# java netzwerk strategie game programmiert



## jigsan1 (14. Mrz 2006)

ich habe ein hava netzwerk strategie-game peogrammiert hier der link
http://jigsna.ji.funpic.de/Kopie von screenshot/introoo.html 

falls ihr es mal im einspiler modus testen wollt kann man hier 
http://jigsna.ji.funpic.de/akt/a2.php  als spieler anzahl 1 eingeben und
auf spiel starten klicken 

Funktionert es bei irgendjemanden? also bei mir klappts aber manche kriegen 
auch verbindung herstellen fehlgeschlagen

was kriegr ihr?


----------



## Redfrettchen (15. Mrz 2006)

Das Applet will Privilegien, die ich ihm nicht geben will.

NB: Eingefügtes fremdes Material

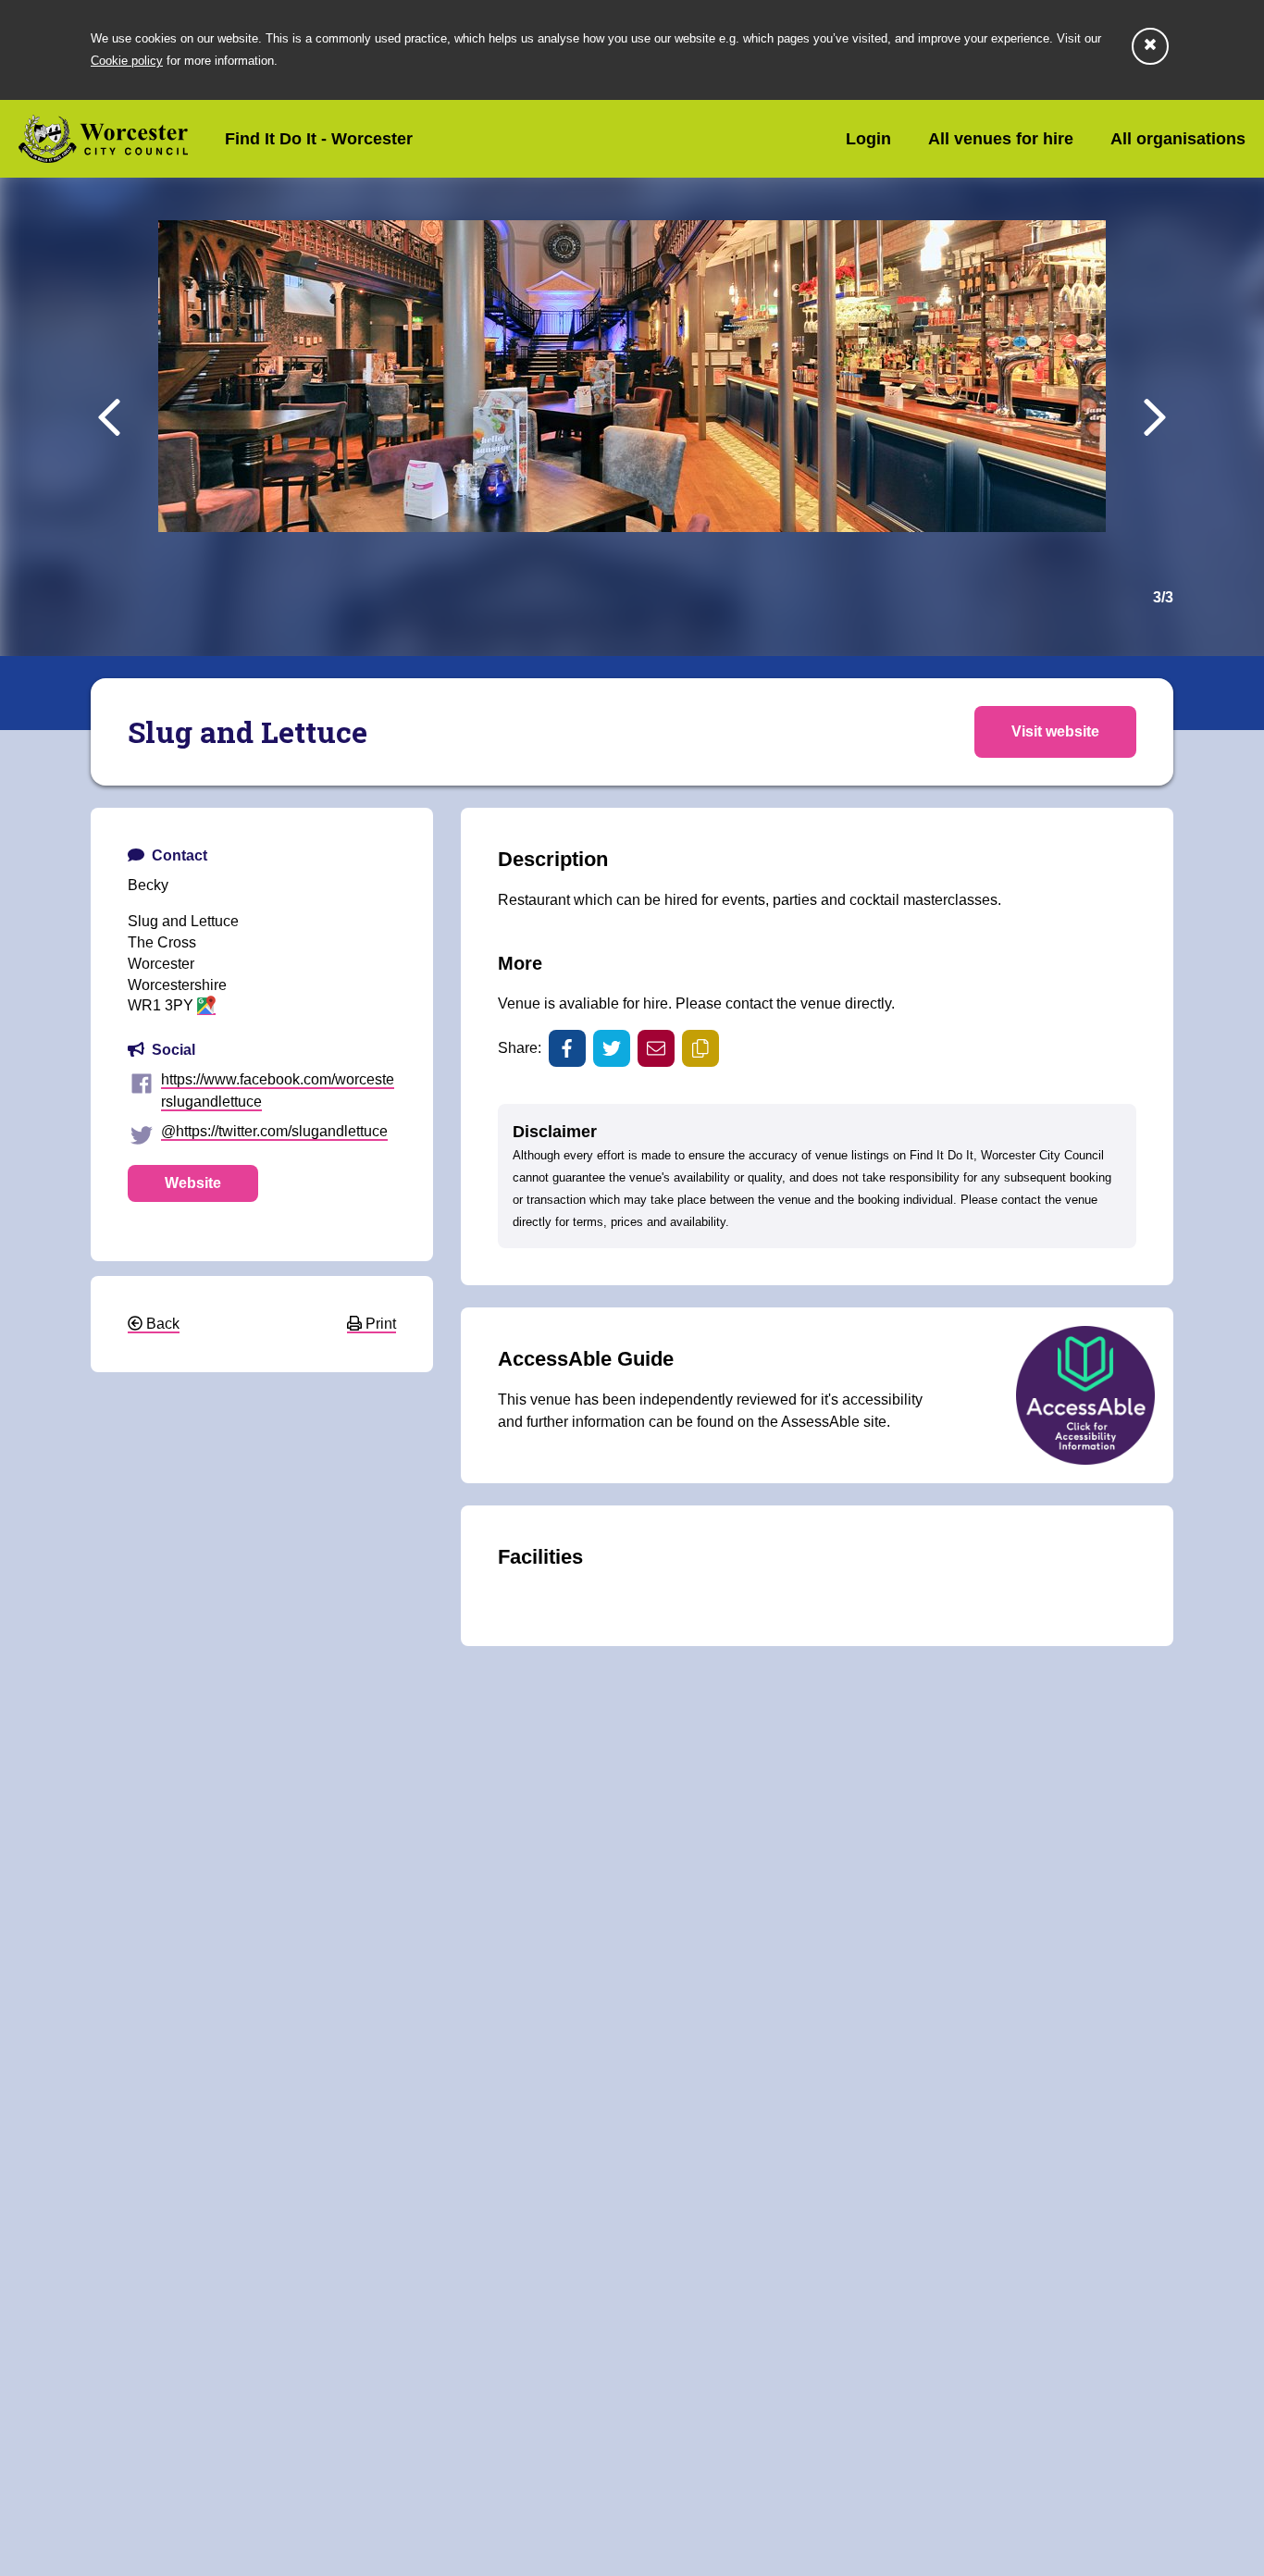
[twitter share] (611, 1048)
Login (868, 139)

Wer weiß was für böse Sachen es mit meinem PC macht, nein danke!


----------



## MPW (15. Mrz 2006)

Worum geht es bei dem Spiel eigentlich?


----------



## jigsan1 (15. Mrz 2006)

es ist ein 2d strategie siel man spielt mit 2-20 spielern online
und es ist Rundenbasiert  

ich hab die intro page verbessert das ist der neue link:

http://jigsna.ji.funpic.de/akt/sy5.php
bzw: http://jigsna.ji.funpic.de/Kopie von screenshot/introoo.html


----------



## GagamehlO (1. Mai 2006)

Hui, das sieht aber sehr kompliziert aus....


----------